YOUR ASSIGNMENT:
Return only the stretch of the material below that begins with the line containing "This screenshot has height=980, width=1210." and ends with the line containing "Task: Click 显示桌面 in the context menu", exactly; both of those lines belong to it.

DATASET RECORDS:
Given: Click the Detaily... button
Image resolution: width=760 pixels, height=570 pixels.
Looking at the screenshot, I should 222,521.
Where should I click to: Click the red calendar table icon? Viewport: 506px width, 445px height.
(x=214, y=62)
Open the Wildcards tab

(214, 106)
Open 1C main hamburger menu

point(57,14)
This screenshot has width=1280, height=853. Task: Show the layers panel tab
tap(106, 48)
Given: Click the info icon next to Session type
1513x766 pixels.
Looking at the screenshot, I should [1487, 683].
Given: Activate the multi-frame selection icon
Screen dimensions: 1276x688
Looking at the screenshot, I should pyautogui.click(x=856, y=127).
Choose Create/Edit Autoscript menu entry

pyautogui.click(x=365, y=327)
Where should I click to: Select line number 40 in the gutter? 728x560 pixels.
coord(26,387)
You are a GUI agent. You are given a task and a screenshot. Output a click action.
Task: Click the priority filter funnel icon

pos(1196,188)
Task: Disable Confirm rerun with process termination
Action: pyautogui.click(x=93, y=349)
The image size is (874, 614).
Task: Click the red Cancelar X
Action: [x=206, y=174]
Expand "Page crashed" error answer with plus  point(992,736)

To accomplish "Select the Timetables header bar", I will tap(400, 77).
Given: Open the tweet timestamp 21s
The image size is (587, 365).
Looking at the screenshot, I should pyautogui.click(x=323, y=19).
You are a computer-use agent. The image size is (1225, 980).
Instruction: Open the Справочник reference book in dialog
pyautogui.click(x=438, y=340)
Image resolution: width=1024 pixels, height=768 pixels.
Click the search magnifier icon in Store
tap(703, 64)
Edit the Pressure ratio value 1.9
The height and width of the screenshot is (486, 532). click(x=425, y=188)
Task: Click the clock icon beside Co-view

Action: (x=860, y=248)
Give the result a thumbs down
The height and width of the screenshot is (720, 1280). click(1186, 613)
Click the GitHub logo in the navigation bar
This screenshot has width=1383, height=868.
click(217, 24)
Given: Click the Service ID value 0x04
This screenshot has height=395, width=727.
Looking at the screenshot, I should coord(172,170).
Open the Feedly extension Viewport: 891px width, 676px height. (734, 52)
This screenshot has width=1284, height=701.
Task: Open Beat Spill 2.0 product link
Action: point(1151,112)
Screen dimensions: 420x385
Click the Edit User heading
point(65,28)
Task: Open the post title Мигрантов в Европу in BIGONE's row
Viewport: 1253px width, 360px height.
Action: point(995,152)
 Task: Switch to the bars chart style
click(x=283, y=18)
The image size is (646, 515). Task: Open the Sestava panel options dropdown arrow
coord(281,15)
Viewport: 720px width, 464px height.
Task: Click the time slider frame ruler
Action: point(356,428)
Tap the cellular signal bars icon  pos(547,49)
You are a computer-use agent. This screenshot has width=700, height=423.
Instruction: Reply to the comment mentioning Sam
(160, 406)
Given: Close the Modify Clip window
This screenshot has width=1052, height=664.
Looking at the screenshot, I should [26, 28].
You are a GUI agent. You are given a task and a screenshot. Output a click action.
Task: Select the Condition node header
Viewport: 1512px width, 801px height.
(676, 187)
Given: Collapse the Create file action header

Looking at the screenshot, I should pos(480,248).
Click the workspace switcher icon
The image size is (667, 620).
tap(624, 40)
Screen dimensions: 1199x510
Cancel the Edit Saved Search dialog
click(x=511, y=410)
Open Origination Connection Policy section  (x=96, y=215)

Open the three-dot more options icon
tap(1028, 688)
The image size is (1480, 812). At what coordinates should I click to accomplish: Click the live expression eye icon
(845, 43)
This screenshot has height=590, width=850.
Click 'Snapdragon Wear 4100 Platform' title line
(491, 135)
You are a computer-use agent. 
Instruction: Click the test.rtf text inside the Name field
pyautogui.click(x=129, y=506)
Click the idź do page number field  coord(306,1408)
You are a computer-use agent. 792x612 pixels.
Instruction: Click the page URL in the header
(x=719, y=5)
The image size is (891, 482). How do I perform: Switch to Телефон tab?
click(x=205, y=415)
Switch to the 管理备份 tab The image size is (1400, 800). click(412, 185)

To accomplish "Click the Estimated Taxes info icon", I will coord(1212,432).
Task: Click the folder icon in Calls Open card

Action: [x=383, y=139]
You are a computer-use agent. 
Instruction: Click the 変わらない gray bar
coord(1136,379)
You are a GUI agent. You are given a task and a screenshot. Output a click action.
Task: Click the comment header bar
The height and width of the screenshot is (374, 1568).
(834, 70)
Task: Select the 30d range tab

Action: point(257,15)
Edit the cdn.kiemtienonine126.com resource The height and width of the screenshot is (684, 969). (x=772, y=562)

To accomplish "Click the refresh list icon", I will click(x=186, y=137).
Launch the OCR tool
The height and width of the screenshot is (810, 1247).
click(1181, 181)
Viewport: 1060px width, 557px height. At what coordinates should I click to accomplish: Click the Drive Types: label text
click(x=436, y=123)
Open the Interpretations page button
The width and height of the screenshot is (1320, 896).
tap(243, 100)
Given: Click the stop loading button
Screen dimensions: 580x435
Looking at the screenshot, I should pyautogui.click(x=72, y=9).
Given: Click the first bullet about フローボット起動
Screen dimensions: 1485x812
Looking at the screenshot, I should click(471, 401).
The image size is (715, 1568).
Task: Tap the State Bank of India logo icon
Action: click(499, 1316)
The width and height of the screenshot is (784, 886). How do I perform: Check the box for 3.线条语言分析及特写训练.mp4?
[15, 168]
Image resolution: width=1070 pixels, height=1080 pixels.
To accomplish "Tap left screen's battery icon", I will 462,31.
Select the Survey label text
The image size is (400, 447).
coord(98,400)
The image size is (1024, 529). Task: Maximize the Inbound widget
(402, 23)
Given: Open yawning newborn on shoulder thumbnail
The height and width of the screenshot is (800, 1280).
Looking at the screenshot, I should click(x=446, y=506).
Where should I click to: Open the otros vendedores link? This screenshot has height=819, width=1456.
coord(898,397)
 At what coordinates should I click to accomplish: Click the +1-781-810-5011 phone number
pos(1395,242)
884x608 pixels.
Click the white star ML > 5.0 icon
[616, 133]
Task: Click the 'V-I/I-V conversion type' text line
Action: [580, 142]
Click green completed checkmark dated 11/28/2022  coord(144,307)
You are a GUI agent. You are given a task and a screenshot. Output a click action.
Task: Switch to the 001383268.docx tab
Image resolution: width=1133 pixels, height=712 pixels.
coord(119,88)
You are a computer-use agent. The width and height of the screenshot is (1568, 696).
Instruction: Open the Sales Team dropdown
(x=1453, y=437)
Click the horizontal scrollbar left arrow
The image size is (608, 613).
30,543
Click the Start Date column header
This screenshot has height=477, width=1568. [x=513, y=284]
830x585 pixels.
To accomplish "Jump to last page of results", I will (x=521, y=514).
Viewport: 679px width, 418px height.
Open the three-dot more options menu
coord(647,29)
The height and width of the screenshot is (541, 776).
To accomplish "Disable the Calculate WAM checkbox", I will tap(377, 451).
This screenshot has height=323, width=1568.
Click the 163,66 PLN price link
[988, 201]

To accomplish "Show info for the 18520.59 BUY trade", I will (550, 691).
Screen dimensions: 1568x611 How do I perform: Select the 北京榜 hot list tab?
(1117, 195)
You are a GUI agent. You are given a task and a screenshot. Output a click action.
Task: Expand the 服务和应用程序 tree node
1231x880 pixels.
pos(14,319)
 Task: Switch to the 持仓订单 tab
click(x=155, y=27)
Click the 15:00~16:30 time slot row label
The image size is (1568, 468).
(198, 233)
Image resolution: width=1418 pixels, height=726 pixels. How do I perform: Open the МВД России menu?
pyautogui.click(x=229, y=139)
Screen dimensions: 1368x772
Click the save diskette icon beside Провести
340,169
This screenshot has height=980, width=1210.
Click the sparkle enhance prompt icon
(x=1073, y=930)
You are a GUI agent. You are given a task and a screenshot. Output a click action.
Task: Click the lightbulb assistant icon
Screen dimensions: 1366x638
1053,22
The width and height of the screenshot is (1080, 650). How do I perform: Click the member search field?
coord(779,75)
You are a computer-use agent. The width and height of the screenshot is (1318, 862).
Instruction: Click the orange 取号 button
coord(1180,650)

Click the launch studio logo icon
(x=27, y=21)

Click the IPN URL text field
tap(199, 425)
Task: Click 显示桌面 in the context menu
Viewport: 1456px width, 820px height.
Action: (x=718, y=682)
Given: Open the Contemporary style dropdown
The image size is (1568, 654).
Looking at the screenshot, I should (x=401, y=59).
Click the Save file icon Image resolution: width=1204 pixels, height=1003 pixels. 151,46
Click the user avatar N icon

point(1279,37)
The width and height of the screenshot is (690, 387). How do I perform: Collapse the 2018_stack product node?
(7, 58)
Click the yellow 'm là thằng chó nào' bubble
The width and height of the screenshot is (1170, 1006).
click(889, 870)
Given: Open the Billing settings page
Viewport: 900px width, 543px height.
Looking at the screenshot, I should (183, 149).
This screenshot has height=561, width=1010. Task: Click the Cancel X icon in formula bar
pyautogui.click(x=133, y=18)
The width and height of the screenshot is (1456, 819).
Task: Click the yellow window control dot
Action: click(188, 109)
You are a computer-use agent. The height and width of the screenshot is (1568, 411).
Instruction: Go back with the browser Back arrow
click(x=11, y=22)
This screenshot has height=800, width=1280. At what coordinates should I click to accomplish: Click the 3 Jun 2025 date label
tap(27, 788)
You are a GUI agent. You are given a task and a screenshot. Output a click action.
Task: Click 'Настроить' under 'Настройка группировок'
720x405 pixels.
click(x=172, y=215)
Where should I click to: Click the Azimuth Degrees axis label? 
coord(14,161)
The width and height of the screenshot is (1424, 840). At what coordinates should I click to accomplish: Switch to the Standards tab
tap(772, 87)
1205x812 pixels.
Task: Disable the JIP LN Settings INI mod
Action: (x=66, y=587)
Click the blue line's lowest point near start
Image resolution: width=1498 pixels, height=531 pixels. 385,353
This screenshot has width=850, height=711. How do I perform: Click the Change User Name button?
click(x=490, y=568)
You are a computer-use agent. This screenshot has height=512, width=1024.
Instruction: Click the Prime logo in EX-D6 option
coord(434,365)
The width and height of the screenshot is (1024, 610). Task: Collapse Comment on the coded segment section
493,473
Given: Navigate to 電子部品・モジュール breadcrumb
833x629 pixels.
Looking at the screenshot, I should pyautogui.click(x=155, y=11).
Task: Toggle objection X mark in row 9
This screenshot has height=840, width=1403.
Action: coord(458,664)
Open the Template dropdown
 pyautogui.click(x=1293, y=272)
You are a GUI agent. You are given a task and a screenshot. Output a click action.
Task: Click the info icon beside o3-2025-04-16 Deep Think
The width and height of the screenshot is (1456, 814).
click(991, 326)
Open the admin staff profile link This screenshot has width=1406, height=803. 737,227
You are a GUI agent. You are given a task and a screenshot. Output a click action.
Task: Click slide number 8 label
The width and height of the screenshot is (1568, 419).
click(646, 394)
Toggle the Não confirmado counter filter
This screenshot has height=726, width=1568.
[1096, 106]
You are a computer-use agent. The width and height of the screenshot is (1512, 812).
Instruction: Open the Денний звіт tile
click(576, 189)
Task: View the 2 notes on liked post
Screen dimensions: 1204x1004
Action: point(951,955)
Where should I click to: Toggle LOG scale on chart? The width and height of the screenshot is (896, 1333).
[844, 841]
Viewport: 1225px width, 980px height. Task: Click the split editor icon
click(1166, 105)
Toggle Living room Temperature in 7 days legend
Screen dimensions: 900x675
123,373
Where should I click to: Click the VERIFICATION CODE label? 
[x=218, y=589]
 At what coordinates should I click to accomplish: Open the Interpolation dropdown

SOLUTION FOR THIS EXERCISE:
This screenshot has height=980, width=1210.
Click the sparkle enhance prompt icon
(x=1073, y=930)
You are a GUI agent. You are given a task and a screenshot. Output a click action.
Task: Click the lightbulb assistant icon
Screen dimensions: 1366x638
1053,22
The width and height of the screenshot is (1080, 650). How do I perform: Click the member search field?
coord(779,75)
You are a computer-use agent. The width and height of the screenshot is (1318, 862).
Instruction: Click the orange 取号 button
coord(1180,650)

Click the launch studio logo icon
(x=27, y=21)

Click the IPN URL text field
tap(199, 425)
Task: Click 显示桌面 in the context menu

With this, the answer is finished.